Maximizing similarity: Using correlation coefficients to calibrate kinetic parameters in population balance models.

Crystallization plays a crucial role as a separation and purification technique, particularly in the chemical and pharmaceutical industries. By adjusting process parameters, the productivity, product quality, and efficiency of downstream processes can be improved. In complex processes, model-based design becomes invaluable. Population Balance Models (PBMs) have successfully aided the chemical industry in achieving more effective production processes for decades. These models can utilize various input data sources to identify the dominant mechanisms and calibrate model parameters. While inline particle monitoring tools serve as excellent qualitative descriptors, challenges arise from experimentation and data interpretation, hindering their direct application in the kinetic parameter estimation of PBMs. In this study, we present a novel approach that utilizes information from inline particle monitoring tools for the kinetic parameter estimation of PBMs, bypassing the associated obstacles. Our pioneering approach relies on offline product size data and the correlation-based utilization of inline particle monitoring information.
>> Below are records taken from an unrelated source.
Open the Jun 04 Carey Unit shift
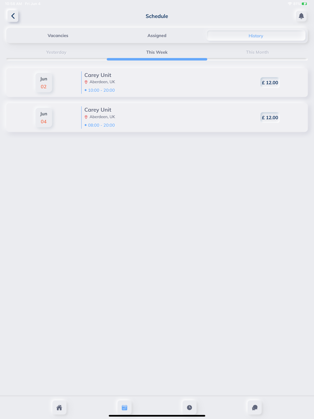Screen dimensions: 314x419 [157, 117]
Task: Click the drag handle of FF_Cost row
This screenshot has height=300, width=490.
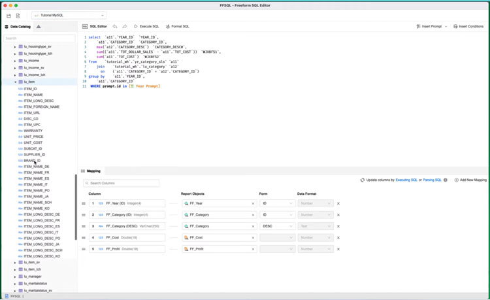Action: tap(84, 238)
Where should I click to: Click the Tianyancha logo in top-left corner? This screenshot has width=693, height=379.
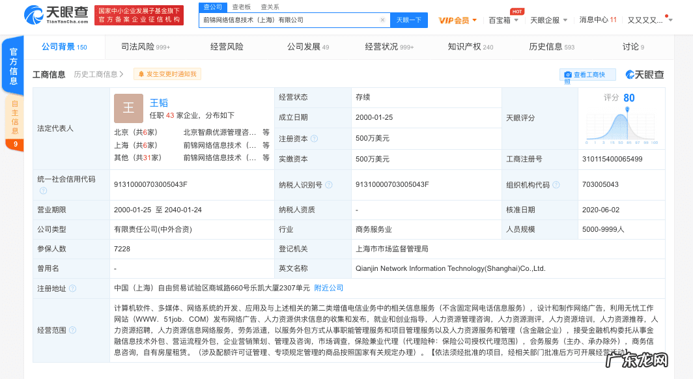(x=40, y=17)
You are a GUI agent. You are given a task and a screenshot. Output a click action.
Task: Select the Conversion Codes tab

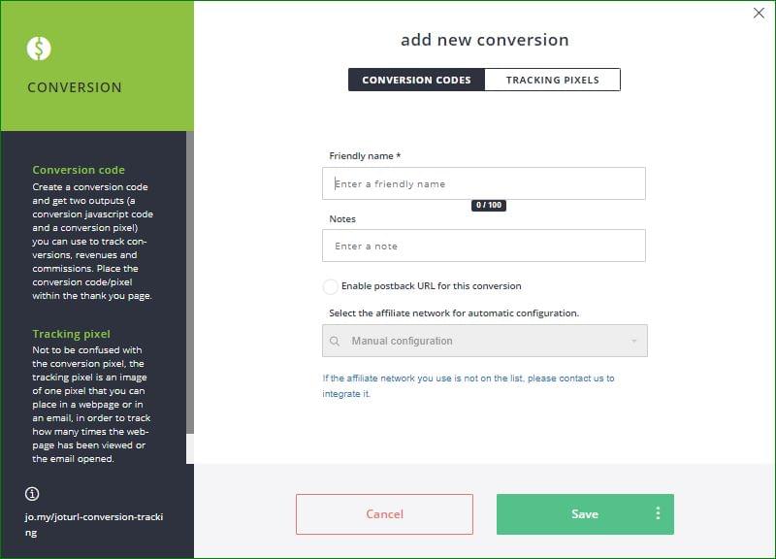[x=416, y=80]
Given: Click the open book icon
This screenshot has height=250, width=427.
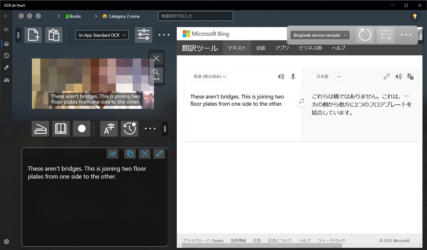Looking at the screenshot, I should (61, 129).
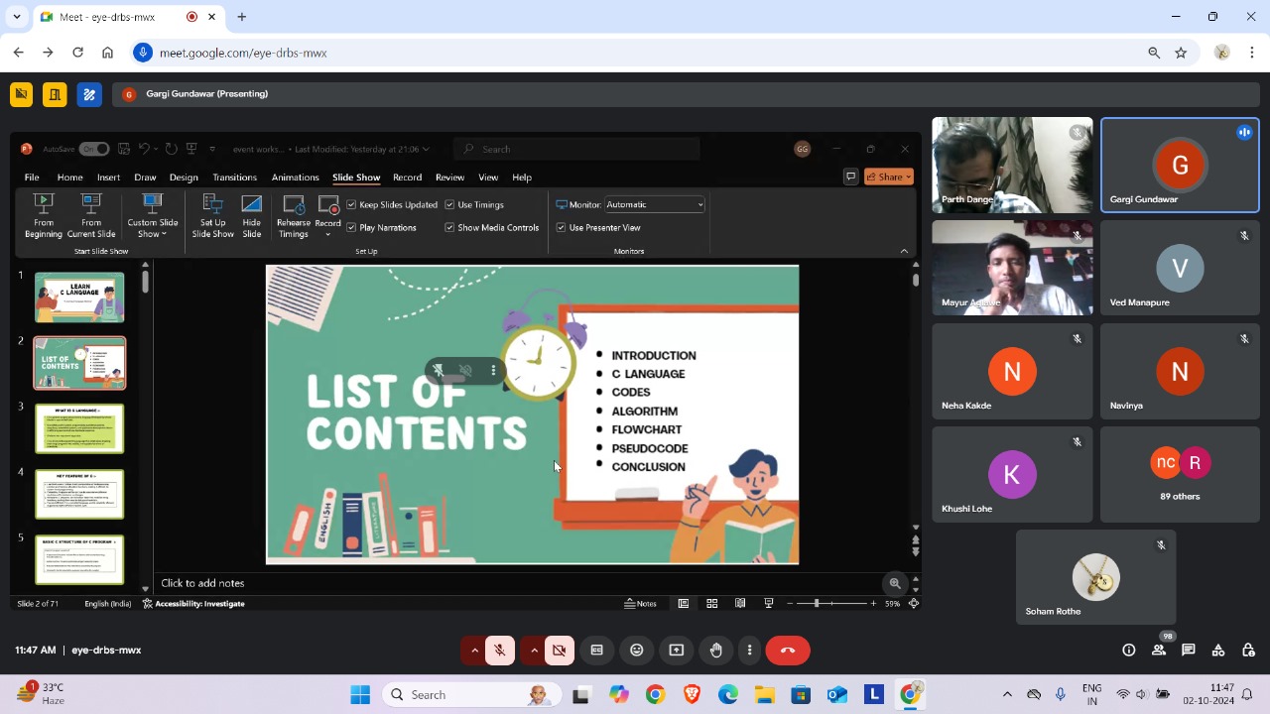
Task: Show the participants people panel
Action: pyautogui.click(x=1158, y=651)
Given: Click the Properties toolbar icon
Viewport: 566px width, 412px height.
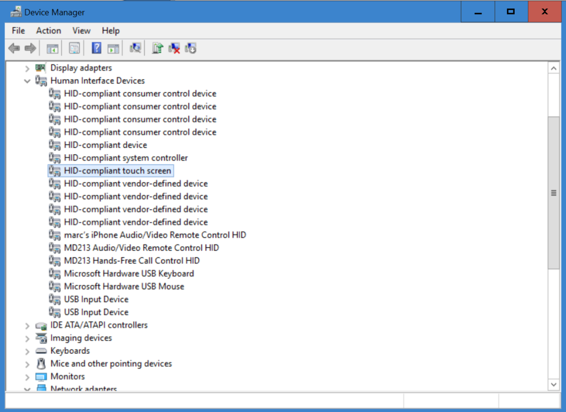Looking at the screenshot, I should point(74,49).
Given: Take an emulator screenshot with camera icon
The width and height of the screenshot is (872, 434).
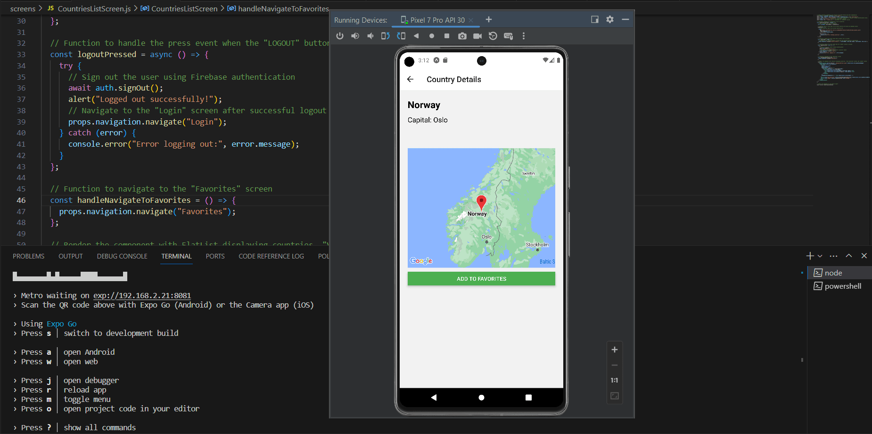Looking at the screenshot, I should (462, 36).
The paper compares this novel strategy with two parameter estimation techniques: the classical method using solute concentration and product size data and a somewhat naïve approach, which assumes that the inline particle monitoring data can directly be compared with the simulations. The prediction capabilities are evaluated through two in-silico case studies. The results indicate that the precision and predictive capability of the correlation-based technique are comparable to the classical approach, both for noisy data and for a system undergoing significant agglomeration and deagglomeration. The use of Pearson's correlation coefficient yields the best results in the novel cases. These findings in in-silico datasets provide a foundation and motivation for the practical application of this idea, unleashing the so-far hidden model development potential of such measurements.